Pub Date: Oct. 31st, 2011
ISBN: 978-1-59420-309-1
Publisher: Penguin Press

Like Shakespeare, Charles Dickens (1812–1870) was an overachiever of genius, and his life was as eventful, dramatic and character-filled as any of his novels. This rich new biography brilliantly captures his world.

Acclaimed biographer Tomalin (Thomas Hardy: The Time-Torn Man, 2007, etc.) has always hunted big literary game (Hardy, Jane Austen, Samuel Pepys, etc.), and here she goes after one of the biggest and most complex. Dickens once told a visiting Dostoevsky that his heroes and villains came from the two people inside him: “one who feels as he ought to feel and one who feels the opposite.” However, there were many more dimensions to Dickens’ character. Besides being a tireless writer of long, complicated novels and hundreds of articles, an editor of a succession of magazines and a frustrated actor whose public readings became standing-room-only events, he was ebullient, charming, radical, instinctively sympathetic to the poor, generous to friends but unforgiving once you got on his bad side.

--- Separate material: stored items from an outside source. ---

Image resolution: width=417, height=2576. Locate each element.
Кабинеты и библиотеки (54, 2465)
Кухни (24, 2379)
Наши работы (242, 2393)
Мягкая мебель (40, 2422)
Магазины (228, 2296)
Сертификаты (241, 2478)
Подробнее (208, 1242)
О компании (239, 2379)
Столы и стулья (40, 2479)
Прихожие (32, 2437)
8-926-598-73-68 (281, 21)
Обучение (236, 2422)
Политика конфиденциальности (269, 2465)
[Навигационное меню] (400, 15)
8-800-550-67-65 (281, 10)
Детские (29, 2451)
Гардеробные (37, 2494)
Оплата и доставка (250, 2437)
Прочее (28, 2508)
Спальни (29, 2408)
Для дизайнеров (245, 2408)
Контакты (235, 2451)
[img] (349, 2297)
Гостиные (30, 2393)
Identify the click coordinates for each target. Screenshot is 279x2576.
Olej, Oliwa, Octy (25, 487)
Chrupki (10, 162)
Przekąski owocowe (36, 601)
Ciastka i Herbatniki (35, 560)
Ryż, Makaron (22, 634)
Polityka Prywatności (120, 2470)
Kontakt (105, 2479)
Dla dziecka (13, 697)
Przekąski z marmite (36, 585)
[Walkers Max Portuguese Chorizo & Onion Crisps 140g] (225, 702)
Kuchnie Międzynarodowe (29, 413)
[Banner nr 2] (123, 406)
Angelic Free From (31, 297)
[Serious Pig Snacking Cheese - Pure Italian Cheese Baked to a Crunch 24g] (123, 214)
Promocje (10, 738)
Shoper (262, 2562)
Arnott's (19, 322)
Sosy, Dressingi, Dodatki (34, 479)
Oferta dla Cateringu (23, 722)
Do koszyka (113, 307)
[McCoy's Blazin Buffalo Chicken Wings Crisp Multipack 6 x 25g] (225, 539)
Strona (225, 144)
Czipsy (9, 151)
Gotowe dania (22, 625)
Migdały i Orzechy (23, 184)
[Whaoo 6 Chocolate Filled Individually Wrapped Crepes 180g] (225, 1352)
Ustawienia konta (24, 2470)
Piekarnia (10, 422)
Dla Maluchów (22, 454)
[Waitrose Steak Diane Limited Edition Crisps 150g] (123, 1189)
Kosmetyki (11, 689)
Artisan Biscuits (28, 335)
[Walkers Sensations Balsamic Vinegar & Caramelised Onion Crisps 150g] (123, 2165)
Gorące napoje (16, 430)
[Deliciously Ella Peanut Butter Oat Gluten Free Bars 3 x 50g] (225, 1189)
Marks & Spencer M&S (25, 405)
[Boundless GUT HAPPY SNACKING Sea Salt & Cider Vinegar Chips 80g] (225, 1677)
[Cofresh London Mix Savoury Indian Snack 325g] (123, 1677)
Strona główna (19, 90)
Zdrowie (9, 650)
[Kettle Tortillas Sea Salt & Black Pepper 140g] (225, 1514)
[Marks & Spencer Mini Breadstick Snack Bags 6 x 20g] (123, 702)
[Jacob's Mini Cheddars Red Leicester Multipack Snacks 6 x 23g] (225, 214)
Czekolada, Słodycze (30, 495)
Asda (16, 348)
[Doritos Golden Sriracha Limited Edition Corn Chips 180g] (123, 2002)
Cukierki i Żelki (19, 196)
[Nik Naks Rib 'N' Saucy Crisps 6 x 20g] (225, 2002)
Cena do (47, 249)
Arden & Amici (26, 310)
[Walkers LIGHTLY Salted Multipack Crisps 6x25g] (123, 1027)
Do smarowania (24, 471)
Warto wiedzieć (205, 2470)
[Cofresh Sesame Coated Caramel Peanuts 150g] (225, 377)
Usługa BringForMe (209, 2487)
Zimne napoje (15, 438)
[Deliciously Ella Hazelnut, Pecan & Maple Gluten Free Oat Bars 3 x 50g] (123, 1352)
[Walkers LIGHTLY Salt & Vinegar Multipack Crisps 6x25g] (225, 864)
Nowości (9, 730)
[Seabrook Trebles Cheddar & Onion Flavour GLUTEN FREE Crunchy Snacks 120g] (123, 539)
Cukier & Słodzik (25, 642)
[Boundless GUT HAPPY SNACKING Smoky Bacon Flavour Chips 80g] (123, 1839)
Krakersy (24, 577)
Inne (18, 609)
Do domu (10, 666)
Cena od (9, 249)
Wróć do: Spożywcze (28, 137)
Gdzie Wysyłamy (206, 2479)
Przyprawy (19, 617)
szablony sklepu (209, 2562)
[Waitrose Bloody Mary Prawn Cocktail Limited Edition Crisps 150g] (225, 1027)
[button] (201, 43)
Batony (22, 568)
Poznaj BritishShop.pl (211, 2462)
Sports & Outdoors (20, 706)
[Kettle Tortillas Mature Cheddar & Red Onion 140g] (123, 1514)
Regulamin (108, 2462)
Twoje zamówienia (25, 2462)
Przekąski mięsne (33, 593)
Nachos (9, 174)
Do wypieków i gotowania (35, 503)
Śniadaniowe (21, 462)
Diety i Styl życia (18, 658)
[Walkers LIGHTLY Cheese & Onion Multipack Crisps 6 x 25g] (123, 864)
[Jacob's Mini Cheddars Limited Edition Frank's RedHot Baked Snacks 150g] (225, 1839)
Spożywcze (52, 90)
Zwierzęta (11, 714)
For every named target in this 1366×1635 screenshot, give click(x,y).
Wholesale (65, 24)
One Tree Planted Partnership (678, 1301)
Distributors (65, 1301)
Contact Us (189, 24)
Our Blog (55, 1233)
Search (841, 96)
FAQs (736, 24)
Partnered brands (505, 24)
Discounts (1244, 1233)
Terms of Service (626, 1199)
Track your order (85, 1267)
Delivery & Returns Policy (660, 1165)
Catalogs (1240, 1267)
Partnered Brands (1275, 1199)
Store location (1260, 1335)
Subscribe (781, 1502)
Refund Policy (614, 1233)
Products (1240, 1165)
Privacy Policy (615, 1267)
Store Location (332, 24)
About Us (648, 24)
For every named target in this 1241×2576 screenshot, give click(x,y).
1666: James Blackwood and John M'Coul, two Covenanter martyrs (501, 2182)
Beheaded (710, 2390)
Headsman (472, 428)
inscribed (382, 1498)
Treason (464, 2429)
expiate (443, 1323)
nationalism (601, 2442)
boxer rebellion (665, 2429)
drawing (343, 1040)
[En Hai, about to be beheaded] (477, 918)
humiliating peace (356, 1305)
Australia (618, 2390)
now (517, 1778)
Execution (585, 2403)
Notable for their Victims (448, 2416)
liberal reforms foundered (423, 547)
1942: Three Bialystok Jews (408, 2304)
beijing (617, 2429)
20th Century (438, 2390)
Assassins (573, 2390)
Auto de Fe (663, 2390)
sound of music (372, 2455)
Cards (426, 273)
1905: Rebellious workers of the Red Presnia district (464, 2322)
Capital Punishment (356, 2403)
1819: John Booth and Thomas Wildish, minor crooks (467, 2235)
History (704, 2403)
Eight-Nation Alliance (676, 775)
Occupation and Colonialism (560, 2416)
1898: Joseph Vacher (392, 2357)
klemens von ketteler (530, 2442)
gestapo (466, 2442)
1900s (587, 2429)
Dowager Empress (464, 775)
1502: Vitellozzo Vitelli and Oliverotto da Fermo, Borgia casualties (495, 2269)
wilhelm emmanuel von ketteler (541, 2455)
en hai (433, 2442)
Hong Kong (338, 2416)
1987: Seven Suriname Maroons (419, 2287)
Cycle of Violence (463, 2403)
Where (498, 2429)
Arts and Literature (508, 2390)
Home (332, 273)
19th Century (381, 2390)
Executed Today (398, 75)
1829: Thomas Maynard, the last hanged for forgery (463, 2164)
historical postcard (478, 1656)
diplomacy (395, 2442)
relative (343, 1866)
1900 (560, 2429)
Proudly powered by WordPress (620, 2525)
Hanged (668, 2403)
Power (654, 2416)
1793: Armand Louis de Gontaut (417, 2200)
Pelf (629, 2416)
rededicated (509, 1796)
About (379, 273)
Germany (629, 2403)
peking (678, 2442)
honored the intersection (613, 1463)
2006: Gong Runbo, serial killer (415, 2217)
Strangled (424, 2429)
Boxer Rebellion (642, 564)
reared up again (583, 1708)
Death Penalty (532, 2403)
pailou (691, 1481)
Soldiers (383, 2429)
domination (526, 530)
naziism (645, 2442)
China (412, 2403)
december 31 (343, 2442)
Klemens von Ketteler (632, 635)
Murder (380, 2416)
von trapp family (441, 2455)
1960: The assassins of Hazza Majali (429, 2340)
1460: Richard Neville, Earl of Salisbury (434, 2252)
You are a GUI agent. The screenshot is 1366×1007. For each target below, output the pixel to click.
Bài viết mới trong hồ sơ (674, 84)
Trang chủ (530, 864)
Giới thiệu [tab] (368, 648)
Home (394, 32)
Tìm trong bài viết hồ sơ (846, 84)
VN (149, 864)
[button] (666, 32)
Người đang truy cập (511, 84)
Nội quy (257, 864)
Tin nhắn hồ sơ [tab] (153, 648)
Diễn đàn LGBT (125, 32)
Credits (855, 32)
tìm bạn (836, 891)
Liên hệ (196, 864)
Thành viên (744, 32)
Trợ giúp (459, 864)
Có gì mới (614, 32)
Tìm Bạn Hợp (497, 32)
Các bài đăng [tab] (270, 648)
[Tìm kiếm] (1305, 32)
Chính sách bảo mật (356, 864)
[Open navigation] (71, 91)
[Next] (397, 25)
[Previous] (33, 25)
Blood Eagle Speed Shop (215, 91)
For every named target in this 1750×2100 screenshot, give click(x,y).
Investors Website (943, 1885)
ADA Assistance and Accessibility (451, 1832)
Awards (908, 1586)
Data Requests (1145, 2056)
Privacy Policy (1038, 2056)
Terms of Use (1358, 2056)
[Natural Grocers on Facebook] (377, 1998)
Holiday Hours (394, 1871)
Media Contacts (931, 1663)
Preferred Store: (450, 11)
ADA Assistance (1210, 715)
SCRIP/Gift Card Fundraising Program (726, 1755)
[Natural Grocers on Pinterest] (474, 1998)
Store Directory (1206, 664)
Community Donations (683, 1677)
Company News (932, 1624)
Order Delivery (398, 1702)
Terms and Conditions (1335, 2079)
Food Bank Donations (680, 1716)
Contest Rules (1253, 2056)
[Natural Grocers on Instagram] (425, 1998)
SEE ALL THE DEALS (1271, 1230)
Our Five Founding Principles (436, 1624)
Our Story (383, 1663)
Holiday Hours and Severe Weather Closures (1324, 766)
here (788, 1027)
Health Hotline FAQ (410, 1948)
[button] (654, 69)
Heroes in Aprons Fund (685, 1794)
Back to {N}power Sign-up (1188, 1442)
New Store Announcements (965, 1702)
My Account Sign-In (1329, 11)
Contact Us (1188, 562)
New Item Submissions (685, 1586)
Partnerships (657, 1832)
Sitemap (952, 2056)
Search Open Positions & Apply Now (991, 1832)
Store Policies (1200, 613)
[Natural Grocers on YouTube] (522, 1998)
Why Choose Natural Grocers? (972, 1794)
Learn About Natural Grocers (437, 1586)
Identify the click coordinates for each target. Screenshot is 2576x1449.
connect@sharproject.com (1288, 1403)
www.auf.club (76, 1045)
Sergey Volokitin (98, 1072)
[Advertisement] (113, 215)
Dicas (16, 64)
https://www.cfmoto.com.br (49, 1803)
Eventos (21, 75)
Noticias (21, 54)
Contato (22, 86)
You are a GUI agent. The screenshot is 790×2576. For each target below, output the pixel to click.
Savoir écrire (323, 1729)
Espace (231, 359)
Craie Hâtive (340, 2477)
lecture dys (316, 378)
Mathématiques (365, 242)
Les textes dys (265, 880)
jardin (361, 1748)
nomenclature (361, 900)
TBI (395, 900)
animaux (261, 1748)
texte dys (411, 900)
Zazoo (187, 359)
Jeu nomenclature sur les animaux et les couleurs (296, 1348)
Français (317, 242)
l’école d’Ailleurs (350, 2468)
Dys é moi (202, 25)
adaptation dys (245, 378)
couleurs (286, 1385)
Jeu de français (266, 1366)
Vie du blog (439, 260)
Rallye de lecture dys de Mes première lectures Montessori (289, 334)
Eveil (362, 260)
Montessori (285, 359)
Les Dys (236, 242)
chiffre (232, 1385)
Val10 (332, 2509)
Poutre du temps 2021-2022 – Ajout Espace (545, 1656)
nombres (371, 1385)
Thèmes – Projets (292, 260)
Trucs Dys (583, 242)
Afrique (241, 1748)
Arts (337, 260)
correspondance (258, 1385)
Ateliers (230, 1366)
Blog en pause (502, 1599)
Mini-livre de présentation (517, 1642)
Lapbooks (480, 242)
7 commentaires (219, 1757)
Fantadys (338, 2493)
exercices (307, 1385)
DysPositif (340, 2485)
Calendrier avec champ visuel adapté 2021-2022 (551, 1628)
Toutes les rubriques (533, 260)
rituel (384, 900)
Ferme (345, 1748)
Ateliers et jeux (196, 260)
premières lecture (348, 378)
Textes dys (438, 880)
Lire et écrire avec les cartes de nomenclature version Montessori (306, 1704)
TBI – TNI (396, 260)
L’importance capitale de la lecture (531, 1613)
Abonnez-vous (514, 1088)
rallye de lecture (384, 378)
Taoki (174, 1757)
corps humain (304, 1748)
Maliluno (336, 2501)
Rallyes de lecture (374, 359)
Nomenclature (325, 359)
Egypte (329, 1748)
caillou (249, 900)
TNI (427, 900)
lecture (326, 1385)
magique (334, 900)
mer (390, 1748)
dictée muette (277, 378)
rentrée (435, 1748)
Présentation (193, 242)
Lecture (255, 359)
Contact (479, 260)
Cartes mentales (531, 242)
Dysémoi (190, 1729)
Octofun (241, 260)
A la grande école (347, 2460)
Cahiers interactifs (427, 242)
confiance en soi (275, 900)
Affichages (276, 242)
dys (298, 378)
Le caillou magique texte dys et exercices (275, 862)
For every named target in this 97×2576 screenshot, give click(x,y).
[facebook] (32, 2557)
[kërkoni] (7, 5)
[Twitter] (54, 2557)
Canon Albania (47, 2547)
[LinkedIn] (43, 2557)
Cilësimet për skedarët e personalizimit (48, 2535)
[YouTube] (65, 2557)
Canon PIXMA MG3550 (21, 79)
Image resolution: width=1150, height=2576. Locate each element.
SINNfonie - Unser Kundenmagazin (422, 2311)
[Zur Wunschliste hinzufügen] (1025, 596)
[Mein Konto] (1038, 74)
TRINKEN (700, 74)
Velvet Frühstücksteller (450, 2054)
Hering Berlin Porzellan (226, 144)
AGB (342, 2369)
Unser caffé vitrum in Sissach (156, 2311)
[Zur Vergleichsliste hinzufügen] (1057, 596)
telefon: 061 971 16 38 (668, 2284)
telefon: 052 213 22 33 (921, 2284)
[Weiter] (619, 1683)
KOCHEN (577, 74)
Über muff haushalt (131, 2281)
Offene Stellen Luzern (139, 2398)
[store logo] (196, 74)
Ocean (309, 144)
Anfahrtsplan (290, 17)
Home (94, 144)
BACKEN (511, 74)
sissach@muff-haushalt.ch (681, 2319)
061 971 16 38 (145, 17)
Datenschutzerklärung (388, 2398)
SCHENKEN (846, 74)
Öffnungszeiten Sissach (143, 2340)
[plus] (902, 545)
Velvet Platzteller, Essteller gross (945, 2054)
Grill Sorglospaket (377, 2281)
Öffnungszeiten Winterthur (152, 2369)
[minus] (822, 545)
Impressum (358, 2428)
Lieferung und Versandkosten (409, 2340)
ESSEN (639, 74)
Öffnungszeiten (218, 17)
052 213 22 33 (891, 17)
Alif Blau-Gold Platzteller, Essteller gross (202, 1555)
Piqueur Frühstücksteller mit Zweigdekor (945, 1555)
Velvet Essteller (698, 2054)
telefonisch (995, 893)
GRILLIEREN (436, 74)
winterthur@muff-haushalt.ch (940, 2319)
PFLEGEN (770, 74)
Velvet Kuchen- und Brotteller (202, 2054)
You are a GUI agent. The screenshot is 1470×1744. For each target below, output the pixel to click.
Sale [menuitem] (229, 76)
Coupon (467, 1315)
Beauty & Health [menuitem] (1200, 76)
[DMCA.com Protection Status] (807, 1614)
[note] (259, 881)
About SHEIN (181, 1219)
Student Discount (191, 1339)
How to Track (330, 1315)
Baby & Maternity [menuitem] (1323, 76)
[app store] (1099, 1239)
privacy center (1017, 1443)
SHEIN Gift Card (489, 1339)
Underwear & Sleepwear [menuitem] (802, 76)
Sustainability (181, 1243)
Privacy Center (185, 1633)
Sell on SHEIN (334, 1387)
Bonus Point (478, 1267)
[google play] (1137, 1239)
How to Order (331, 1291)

At home, he was a domineering husband to his long-suffering wife and a distant father to his ten children. Dickens certainly would have appreciated Tomalin’s keen eye for scene, character and narrative pace. Ever the deft critic, she notes how the characters in Martin Chuzzlewit are “set up like toys programmed to run on course,” and that Hard Times “fails to take note of its own message that people must be amused.” Having written previously on Dickens’ disastrous late-life affair (The Invisible Woman: The Story of Nelly Ternan and Charles Dickens, 1991), Tomalin also displays considerable detective work to bolster the possibility that Dickens and his other woman had a secret child who died in infancy. Superbly organized, comprehensive and engrossing from start to finish—a strong contender for biography of the year.